If you have not taken the time to read Bronnie Ware’s book Top Five Regrets of the Dying, or at least her essay by the same name, take some time to do so. As a palliative care nurse, Bronnie spent more of her life listening first hand to the final regrets of terminal patients than most people could likely stomach. However, in her book, she relays the most important messages you could receive from these patients, no matter what stage of life you are currently in. Have you made the mistakes below already? Well, good news for you, you have time to fix them. Are you still to young to regret anything except how much you drank last Friday? Don’t make these mistakes. Beware the below:

1. I wish I’d had the courage to live a life true to myself, not the life other’s expected of me.
2. I wish I hadn’t worked so hard.
3. I wish I’d had the courage to express my feelings.

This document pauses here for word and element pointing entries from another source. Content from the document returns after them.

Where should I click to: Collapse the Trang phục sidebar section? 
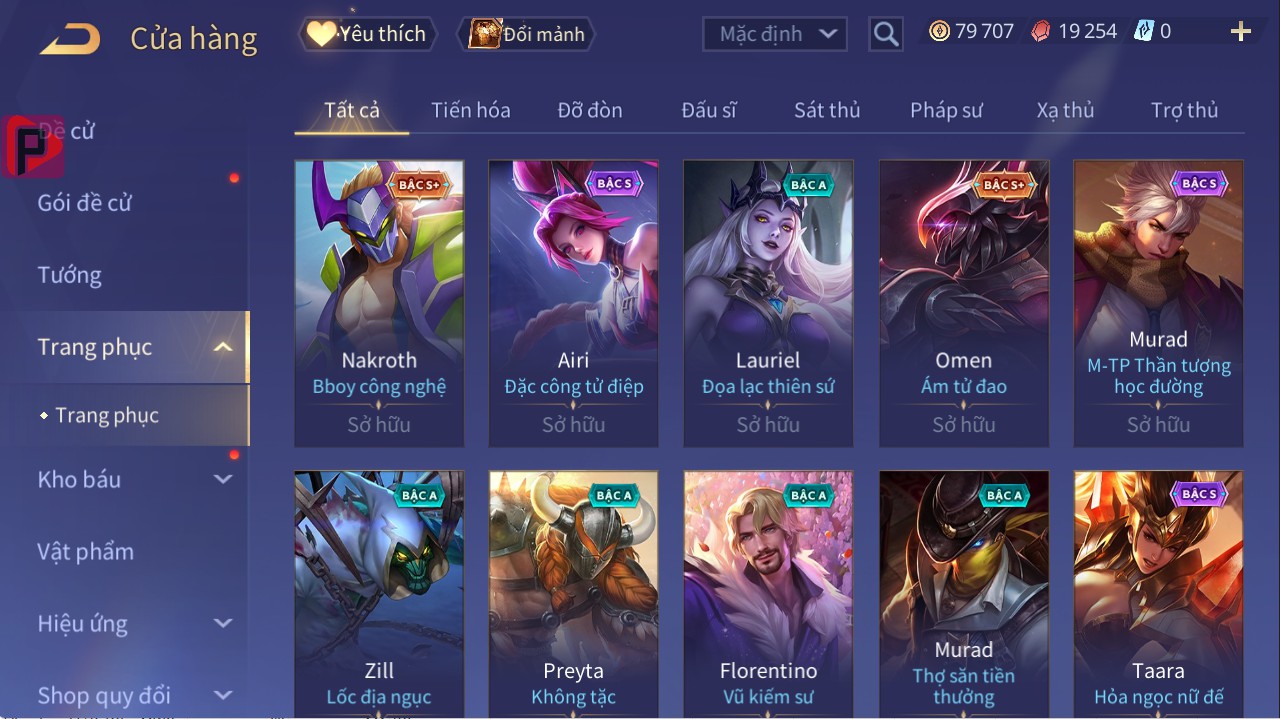point(223,347)
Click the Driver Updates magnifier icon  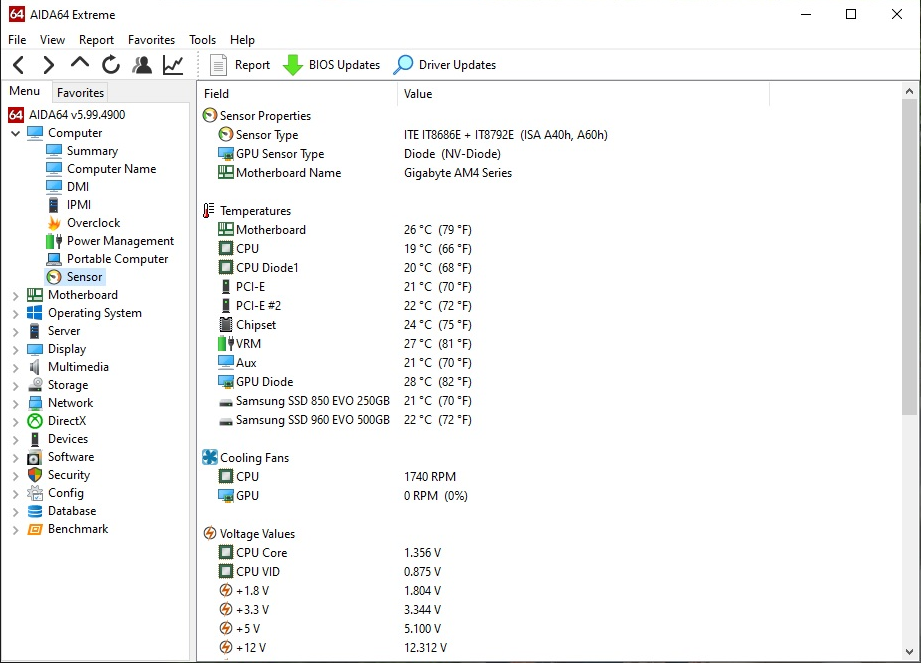(403, 65)
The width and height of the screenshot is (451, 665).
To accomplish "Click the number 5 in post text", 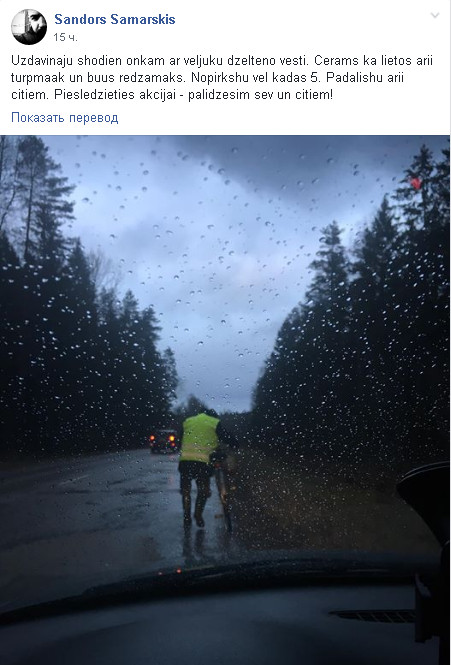I will [x=314, y=78].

4. I wish I had stayed in touch with my friends.
5. I wish I had let myself be happier.

At least one of these should resonate with you if you spend just thirty seconds considering them. If none of them do, then feel free to go back to your perfect life and leave the rest of us to commiserate. Number one and number two hit me like a ton of bricks. People who literally have nothing to lose and no reason to lie, expressed pain and regret regarding two things fundamental to American life and culture: fitting in and making money. If that doesn’t scare you, it should.
If you have ever worked in a corporate environment, then you have likely thought about at least one of these top five regrets. If you’ve turned down something that fascinates because it is not “stable” enough, or because it doesn’t make enough money, then you should be scowling down at #1. Almost everyone in America can catch feels for #2. Does that mean that if you are not “following your passions” for eight hours a day then all is lost? Of course not.
But take a look at these regrets and do some soul searching. Are you doing something everyday that you love? If you hate your 9 to 5, are you doing anything to make that job unnecessary? When you do something simply because you’re expected to, and it stabs you a little deeper each time, are you taking any steps to shed that mask? We all go through life thinking how far away death is, or how much time to have to eventually chase what we want to do, or live the life we want to live, or travel to that country we want to see. But as Bronnie Ware found out, most people carry those desires around with them their entire lives and eventually run out of that most precious resource – time.